▶ Requirement
Could you restate, word for word, the line that has "Expand more tools with three dots" and all lines following it through the end of the entries below?

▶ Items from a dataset
━━━
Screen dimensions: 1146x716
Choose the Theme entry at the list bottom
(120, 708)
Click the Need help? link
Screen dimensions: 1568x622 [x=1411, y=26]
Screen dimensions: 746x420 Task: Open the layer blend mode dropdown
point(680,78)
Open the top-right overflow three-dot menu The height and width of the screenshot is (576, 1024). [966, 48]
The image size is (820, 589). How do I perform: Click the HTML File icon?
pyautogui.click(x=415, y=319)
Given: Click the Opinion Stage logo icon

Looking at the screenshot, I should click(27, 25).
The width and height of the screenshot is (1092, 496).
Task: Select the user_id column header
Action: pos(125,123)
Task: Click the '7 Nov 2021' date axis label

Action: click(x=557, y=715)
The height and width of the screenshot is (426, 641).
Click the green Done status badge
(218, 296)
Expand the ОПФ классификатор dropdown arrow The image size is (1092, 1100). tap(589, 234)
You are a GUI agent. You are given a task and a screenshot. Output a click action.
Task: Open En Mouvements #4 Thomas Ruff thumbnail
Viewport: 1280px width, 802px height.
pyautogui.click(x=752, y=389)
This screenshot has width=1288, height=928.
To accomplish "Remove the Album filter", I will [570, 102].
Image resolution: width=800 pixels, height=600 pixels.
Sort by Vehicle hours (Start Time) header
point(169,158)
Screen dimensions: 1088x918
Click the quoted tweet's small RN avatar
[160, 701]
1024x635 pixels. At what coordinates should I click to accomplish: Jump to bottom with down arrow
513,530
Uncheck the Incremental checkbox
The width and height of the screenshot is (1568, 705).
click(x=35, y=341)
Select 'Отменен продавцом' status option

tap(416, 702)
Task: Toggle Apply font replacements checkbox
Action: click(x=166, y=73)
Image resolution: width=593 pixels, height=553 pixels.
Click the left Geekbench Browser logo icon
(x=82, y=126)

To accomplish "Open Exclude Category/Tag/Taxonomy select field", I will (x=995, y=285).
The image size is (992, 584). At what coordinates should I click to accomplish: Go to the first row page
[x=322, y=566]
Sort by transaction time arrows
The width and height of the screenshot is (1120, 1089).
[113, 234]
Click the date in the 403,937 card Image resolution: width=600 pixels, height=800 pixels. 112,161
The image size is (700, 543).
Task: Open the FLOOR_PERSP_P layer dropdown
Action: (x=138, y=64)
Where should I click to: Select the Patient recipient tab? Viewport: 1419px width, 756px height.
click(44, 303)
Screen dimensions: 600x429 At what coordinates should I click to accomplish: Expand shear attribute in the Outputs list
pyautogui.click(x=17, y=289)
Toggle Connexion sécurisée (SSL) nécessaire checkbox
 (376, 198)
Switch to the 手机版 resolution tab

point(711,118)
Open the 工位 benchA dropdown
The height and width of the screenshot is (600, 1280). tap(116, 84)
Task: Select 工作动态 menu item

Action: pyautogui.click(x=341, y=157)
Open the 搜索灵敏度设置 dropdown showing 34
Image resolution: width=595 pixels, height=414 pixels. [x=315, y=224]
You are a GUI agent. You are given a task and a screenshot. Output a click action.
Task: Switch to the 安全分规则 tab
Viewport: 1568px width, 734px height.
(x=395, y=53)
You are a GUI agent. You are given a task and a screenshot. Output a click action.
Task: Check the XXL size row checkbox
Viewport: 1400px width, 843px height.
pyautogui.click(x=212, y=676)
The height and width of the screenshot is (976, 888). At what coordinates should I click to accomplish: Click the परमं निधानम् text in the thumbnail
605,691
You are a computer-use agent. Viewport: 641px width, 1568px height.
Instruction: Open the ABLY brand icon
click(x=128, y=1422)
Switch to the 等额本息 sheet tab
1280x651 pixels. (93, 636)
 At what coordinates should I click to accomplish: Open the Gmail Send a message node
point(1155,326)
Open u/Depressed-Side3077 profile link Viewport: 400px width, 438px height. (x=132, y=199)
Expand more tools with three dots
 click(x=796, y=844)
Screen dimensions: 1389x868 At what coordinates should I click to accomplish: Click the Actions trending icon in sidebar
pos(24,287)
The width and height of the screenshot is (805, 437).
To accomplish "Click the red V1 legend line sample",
━━━
▶ Solution for this task
Expand more tools with three dots
 click(x=796, y=844)
Screen dimensions: 1389x868 At what coordinates should I click to accomplish: Click the Actions trending icon in sidebar
pos(24,287)
The width and height of the screenshot is (805, 437).
To accomplish "Click the red V1 legend line sample",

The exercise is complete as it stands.